Sampford Courtenay bellringers aim to ring at all St Andrew's services. Bellringing practice is on Tuesday evenings from 7.30pm. For more details, contact our Bell Captain, Joe Stoneman, on 01837 54750 or email joe.stoneman@btinternet.com.

 

For church information, contact Malcolm Craig, churchwarden, on 01837 880118 or email lowertrecott@btinterntet.com

 

Tower bellringing for non-ringers

If you are not a tower bellringer you might believe the image that advertisers promulgate of a man hanging on to a rope and being gently lifted off his feet every time the bell sounds. That is a complete misrepresentation of the ancient and complex art of tower bellringing. We need to put the record straight!

First, let’s start with the bells. Nowadays, you will find a peal of six in most churches but it is possible to encounter up to 16. Bells are usually made of bronze and can vary in weight from less than a hundredweight to several tons. In any tower, the lightest is called the ‘treble’ and the heaviest the ‘tenor’. Each bell has an axle with a large diameter wheel attached to one end and all are mounted in a strong frame rigidly fixed to the structure of the tower. A rope is attached to each bell wheel at a point offset from its top centre, when it is at rest in the downward position, so that when it is pulled it makes the bell swing. The rope drops down the tower, through floors and guides, until it appears at the floor level, where the ringers collect (the ringing chamber). The end of the rope may be a simple termination or loop, but several feet above it can be found a furry grip known as the ‘sally’.

What about ringing? 

The action of pulling on a rope to make the bell swing gently and eventually sound is known as chiming. Peal-ringing is totally different and requires the bell to be fully inverted at the end of its swing in either direction. On completion of a peal, the bell is parked upside down, a condition achieved by fixing a stay (usually a rod made from ash) to the centre of the bell axle, diametrically opposite to the open bell mouth. When the bell is upside down, the stay points downwards. If the bell travels slightly further than its zenith, the stay will make contact with a sliding bar that moves horizontally just enough to allow the bell to remain inverted or ‘rung up’. Properly adjusted, the rope should require minimal effort to pull the bell over top centre to allow a peal to be started again. 

Different strokes

There are two rope movements involved in making a bell ring: a ‘hand stroke’ and a ‘back stroke’. The bell is normally parked on the hand stroke which, because of where the rope is fixed, has the shorter movement of the two. Ringing from treble down to tenor in numerical sequence is known as ‘rounds’. A peal, though, involves changing the sequence regularly according to a known format. There are two styles of ringing: call changing (much favoured in the West Country) and method ringing. In call changing, somebody, usually the treble ringer, shouts out which bells need to change position once the hand and back stroke for a previous call have been completed. With method ringing, the sequence for changes has to be remembered by each bell ringer and a change usually occurs on each stroke.

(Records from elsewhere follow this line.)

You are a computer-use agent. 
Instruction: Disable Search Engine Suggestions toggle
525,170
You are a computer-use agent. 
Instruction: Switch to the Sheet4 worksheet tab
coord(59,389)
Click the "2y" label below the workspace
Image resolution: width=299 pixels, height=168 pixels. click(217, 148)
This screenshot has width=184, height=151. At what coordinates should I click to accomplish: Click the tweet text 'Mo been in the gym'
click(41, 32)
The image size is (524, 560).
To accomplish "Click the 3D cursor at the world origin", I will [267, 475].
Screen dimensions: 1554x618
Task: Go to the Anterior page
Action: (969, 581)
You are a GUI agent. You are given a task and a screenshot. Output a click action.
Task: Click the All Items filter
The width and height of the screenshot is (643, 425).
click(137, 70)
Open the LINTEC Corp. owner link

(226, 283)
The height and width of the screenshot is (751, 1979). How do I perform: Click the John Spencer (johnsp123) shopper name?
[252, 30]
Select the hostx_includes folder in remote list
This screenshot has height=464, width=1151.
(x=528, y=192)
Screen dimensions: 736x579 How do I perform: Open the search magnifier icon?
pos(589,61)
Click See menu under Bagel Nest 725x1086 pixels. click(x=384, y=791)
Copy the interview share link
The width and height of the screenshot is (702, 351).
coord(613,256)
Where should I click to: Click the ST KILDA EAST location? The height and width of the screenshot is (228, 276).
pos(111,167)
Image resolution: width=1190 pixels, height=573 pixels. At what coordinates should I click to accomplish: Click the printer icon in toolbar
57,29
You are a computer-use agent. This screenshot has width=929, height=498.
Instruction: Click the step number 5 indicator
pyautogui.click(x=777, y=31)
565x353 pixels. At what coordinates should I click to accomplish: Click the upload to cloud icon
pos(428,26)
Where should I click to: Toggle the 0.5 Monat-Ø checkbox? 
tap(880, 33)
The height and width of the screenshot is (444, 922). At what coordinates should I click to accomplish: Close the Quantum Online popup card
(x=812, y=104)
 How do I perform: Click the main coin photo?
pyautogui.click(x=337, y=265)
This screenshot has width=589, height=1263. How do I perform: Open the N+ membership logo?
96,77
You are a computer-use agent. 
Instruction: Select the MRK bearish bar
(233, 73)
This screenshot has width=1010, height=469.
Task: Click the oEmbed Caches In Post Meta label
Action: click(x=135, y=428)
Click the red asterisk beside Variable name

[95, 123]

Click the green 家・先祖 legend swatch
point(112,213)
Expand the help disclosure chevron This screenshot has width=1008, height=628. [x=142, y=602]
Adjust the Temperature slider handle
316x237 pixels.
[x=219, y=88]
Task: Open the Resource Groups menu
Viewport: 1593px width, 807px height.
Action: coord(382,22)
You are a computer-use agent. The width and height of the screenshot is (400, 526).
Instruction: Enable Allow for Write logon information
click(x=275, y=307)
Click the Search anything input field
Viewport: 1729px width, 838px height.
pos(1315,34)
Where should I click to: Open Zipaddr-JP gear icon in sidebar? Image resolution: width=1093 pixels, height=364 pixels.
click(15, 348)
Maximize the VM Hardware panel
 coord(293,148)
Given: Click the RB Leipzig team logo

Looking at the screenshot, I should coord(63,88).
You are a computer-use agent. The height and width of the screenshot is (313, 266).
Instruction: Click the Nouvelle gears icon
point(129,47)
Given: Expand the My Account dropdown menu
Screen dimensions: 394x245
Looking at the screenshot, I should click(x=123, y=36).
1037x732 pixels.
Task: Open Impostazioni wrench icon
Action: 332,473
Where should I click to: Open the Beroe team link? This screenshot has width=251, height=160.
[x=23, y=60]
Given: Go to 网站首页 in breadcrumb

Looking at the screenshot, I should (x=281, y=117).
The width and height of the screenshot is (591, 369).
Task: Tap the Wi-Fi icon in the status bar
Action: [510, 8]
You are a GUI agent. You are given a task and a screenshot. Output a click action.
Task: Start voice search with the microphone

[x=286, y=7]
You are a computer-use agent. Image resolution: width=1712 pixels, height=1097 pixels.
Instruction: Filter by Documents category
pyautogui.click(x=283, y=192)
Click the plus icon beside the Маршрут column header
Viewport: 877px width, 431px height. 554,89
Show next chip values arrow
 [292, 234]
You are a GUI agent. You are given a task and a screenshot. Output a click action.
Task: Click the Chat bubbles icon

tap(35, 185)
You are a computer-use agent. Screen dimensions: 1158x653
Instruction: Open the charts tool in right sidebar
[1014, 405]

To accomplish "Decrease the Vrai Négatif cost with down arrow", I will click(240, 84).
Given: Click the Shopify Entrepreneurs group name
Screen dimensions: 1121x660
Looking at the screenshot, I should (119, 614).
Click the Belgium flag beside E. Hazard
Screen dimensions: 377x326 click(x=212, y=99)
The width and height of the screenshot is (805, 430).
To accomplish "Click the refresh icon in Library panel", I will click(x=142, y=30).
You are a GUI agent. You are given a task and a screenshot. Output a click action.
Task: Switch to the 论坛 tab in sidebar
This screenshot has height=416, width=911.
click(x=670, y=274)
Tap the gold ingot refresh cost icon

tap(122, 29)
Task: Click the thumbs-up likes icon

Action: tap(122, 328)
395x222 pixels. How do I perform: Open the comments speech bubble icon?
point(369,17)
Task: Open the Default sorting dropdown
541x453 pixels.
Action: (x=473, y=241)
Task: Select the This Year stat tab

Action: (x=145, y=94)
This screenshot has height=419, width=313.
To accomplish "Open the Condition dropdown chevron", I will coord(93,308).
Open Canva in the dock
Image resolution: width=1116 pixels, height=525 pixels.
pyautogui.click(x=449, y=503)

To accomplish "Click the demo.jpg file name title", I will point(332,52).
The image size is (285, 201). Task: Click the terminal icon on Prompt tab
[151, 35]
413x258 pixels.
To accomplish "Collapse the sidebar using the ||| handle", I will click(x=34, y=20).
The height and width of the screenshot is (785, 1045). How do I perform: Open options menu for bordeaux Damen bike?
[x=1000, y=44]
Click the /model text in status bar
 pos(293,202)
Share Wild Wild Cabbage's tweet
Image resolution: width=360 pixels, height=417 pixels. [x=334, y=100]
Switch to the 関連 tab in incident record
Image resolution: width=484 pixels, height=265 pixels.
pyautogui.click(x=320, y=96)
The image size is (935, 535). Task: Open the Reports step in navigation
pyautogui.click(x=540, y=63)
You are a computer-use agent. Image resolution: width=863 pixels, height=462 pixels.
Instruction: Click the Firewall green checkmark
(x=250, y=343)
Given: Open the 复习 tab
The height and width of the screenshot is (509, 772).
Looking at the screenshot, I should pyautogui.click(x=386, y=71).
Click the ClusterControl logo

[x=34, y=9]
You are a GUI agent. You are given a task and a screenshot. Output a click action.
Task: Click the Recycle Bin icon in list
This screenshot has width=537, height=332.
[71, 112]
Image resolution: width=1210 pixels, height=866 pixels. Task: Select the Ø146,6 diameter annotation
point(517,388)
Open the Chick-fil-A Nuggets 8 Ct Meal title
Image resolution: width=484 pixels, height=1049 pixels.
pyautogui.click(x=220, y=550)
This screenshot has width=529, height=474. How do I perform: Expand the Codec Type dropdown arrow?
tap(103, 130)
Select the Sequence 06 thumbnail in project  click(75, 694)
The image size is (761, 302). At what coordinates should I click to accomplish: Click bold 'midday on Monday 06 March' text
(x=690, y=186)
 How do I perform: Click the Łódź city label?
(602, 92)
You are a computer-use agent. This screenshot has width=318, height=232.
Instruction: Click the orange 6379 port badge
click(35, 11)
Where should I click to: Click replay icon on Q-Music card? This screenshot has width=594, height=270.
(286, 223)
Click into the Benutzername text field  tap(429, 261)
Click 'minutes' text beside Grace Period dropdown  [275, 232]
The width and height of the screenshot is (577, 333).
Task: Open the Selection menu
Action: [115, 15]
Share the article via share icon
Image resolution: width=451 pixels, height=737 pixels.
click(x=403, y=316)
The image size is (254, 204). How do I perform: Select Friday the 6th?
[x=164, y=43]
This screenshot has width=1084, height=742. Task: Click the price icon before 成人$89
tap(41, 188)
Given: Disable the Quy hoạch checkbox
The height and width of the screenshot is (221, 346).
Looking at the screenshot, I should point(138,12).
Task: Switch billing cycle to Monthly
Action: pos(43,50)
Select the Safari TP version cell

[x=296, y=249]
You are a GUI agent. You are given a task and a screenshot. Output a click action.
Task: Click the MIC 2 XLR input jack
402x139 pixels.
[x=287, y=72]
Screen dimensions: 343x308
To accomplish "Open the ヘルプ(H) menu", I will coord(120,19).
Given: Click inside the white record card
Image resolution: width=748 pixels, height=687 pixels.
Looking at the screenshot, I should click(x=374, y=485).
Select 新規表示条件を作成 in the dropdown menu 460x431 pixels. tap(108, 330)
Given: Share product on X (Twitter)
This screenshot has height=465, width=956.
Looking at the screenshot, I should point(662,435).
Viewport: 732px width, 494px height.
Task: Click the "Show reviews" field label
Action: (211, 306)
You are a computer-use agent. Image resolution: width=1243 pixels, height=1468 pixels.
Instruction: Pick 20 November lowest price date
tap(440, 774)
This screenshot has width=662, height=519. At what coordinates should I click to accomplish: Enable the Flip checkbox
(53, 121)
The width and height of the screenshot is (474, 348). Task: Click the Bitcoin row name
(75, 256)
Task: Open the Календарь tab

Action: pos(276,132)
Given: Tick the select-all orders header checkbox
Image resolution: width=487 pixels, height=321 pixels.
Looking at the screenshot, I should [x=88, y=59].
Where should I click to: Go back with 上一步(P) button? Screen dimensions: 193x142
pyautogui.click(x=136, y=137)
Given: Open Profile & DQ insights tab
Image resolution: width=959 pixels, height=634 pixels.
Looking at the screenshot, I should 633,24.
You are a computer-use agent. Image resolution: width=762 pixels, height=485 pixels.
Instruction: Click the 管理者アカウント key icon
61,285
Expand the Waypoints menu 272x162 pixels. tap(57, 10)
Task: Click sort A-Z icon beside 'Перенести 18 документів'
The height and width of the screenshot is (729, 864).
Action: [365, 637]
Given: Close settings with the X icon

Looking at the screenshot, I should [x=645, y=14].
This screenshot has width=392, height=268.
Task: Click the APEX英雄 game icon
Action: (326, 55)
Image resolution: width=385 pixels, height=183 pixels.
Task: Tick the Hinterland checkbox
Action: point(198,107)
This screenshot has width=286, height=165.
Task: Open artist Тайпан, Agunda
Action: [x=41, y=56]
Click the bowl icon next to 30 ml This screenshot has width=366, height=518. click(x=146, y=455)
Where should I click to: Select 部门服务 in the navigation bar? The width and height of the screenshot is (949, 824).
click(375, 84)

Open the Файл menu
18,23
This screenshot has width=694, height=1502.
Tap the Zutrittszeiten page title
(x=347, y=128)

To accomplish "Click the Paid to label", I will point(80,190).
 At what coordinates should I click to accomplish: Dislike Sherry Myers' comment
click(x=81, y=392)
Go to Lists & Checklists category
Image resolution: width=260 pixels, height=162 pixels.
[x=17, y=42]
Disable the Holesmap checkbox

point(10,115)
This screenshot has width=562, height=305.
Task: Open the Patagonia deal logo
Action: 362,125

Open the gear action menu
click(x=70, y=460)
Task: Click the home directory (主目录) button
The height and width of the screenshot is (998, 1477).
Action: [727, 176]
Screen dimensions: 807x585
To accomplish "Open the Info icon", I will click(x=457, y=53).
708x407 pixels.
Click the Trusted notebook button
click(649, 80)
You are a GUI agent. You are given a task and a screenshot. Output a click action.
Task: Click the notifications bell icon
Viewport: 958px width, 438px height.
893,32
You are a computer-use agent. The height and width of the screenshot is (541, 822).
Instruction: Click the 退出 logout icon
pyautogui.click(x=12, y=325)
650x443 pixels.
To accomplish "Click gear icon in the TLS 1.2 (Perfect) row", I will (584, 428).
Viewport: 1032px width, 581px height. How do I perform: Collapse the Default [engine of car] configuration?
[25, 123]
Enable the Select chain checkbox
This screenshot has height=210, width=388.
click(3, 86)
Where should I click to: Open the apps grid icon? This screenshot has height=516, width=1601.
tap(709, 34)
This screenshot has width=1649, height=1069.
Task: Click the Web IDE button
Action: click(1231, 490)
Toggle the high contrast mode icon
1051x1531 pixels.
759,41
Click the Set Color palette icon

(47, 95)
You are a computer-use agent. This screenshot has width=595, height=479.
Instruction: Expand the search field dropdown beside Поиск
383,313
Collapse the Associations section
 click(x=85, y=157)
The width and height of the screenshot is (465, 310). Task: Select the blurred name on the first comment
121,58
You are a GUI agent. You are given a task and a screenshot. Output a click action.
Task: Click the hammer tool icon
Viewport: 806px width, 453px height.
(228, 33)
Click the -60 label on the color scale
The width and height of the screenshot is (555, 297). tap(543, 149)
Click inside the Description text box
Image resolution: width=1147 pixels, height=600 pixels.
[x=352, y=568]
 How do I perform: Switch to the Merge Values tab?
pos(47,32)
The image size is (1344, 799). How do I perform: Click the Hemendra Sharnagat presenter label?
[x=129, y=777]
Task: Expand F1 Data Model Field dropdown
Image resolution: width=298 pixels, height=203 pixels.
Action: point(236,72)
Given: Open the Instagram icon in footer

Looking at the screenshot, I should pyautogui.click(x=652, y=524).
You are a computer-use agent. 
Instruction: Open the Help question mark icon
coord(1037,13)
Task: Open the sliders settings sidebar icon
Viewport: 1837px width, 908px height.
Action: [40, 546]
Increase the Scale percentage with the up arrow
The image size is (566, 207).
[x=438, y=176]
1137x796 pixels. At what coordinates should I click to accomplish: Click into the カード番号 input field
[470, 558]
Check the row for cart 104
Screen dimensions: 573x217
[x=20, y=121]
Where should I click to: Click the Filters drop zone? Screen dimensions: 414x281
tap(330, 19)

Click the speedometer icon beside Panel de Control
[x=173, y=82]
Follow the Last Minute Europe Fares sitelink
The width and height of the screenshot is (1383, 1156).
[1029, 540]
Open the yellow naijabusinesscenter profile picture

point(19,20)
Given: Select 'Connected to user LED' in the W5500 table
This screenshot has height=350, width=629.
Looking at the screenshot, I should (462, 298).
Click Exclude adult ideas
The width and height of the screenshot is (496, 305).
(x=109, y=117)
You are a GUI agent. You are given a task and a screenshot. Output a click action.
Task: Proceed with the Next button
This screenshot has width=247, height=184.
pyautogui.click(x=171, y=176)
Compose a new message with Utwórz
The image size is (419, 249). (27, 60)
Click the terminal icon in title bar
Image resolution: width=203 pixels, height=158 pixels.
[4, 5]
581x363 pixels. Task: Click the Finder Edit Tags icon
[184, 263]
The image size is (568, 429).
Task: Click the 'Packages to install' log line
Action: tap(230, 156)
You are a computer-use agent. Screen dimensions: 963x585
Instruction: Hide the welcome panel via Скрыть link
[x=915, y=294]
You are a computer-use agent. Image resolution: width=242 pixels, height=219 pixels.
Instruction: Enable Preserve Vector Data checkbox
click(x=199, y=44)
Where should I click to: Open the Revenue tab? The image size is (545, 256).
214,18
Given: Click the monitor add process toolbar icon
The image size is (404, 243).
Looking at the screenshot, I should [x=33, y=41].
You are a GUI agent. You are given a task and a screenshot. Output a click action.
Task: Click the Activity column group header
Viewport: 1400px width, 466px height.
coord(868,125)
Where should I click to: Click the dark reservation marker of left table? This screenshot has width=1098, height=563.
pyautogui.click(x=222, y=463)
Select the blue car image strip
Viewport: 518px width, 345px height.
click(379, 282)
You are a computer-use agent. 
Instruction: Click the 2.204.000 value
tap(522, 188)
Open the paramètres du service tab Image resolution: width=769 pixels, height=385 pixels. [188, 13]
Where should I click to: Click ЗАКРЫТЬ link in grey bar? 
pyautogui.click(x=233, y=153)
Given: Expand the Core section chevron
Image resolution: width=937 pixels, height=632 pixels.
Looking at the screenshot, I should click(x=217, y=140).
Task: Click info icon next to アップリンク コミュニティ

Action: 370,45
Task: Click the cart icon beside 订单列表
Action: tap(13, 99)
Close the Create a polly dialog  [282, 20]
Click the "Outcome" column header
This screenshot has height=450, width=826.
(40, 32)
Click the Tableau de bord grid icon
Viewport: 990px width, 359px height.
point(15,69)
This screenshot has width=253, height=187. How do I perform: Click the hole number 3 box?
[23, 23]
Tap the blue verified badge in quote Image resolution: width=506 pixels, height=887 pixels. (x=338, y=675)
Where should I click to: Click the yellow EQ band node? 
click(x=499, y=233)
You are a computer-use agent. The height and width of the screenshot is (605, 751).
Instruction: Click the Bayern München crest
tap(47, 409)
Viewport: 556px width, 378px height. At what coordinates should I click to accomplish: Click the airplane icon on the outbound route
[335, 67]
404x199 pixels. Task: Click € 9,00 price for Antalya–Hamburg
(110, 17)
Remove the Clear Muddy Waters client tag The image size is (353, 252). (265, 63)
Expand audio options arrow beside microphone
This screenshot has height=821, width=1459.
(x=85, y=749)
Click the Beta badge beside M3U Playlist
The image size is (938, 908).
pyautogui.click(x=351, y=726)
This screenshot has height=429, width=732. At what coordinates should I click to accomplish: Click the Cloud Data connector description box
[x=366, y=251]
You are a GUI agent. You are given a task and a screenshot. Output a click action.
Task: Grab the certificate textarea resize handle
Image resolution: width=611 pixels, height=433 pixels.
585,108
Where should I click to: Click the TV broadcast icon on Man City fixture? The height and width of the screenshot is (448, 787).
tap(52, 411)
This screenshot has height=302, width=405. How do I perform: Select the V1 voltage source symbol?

In call changing, the important factor is the period between the sounding of the bells, which should be unvarying at all times. With method ringing, the accuracy of the ringing period is secondary to remembering the sequence of changes in often extensive and complex peals. 

Bells of St Andrew peal

 

St Andrew’s bells: a history

The earliest record of bells at St Andrew’s can be found in 1553, when the Inventory of Church Goods noted that there was a peal of four. A new peal of six was founded in 1770 by Penningtons, a bell manufacturer and installer with premises in Devon and Cornwall. It is thought that Penningtons would probably have cast the peal in Sampford Courtenay and, since the furnace and pit were available, taken the opportunity to cast bells for other towers in the area at the same time.

By 1905, the original bell frame had become unfit for purpose and was replaced by the much-lauded Harry Stokes of Woodbury, near Exeter. The new frame was made of oak and was a particularly fine piece of craftsmanship, which survives to this day. At the same time, it was decided to replace the tenor bell, possibly because it was cracked. Taylors of Loughborough provided the bell, which was tuned using a new technique which they had perfected. In fact, they used a special lathe instead of removing metal using a hammer and chisel.

The Penningtons' peal of bells had been hung in plain brass bearings. By 1970, these had worn out and had to be replaced by ball bearings as the peal had become difficult to ring. The work was carried out by Arthur Fidler, a former employee of the legendary Whitechapel Bell Company. Whitechapel features again in 2010, when the company was contracted to carry out a complete refurbishment and rehanging of the peal.